Choir-schools have an image problem with many parents, even as they acknowledge that the benefits of singing in a tightly disciplined environment must be considerable. It is hard to think of a more effective way of encouraging a child to develop his mind than putting him in the middle of a professional performance of something like Handel’s Zadok the Priest and letting him get on with it. Most other school activities have nothing to rival this, an activity both physical and intellectual at the same time, which furthers reading skills in music and literature almost incidentally. The problem is the single-sex boarding-school regime, which to many potential parents seems to belong to a previous age.

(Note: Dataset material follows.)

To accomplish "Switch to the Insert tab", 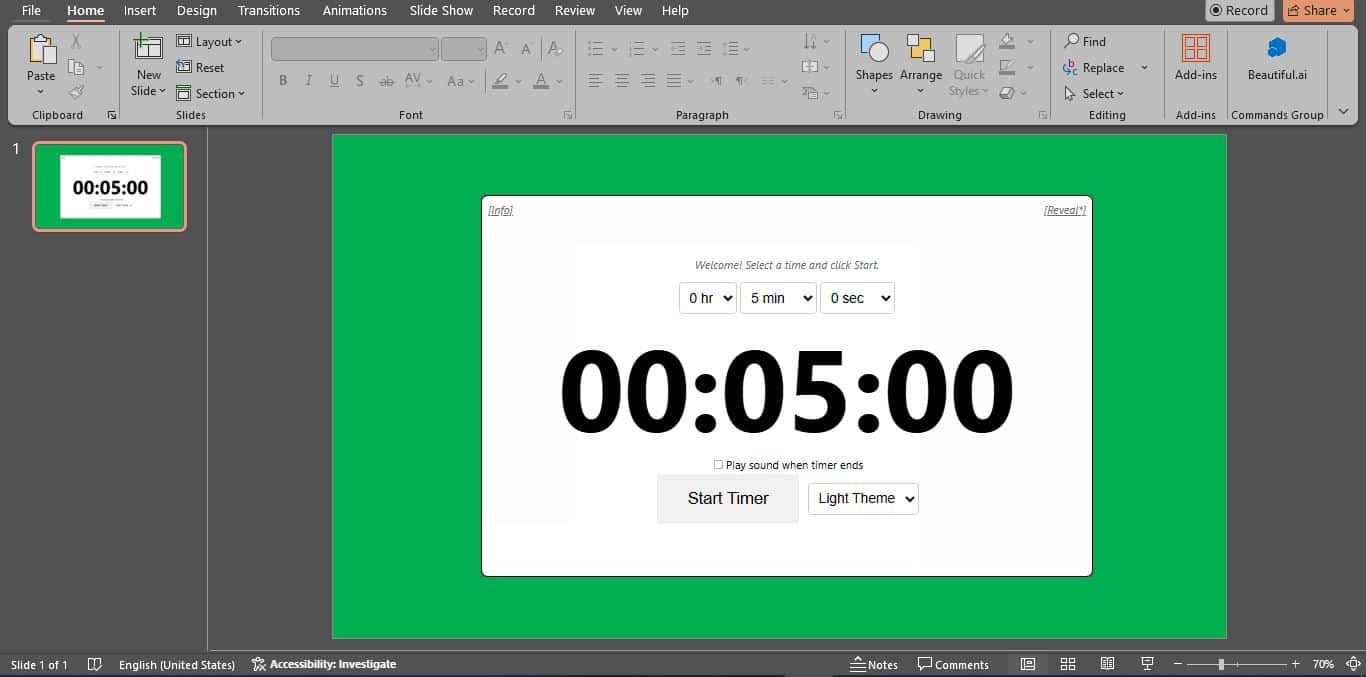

What belongs to the present, however, is the against-the-odds increase in standards in the leading cathedral and collegiate choirs of today. Despite what the doom-sayers say (and have said to my certain knowledge for the past 30 years) the show not only goes on, but does so both at a higher professional level and with a greater serious-minded commitment than ever before. Boys who know nothing about classical music when they start in one of these choirs will eventually be contributing to recordings, broadcasts and concerts with a proficiency which even H.K. Andrews could not have expected.

My view is that the extinction of this great tradition is far from imminent, but two things would reduce the chance of it still further. I know it is modern and PC to try to mix girl choristers with boys, but it has now been tried and it has not been found to work. This is obviously a pity but it is not something which should be forced. The other is to get round the need for young children to have to board away from home. I have heard all the arguments in favour of boarding, and I don’t believe them. Compulsory boarding puts a lot of well-disposed people off, and so it should. Bring that anomaly into line with contemporary thinking and the sky would really be the limit.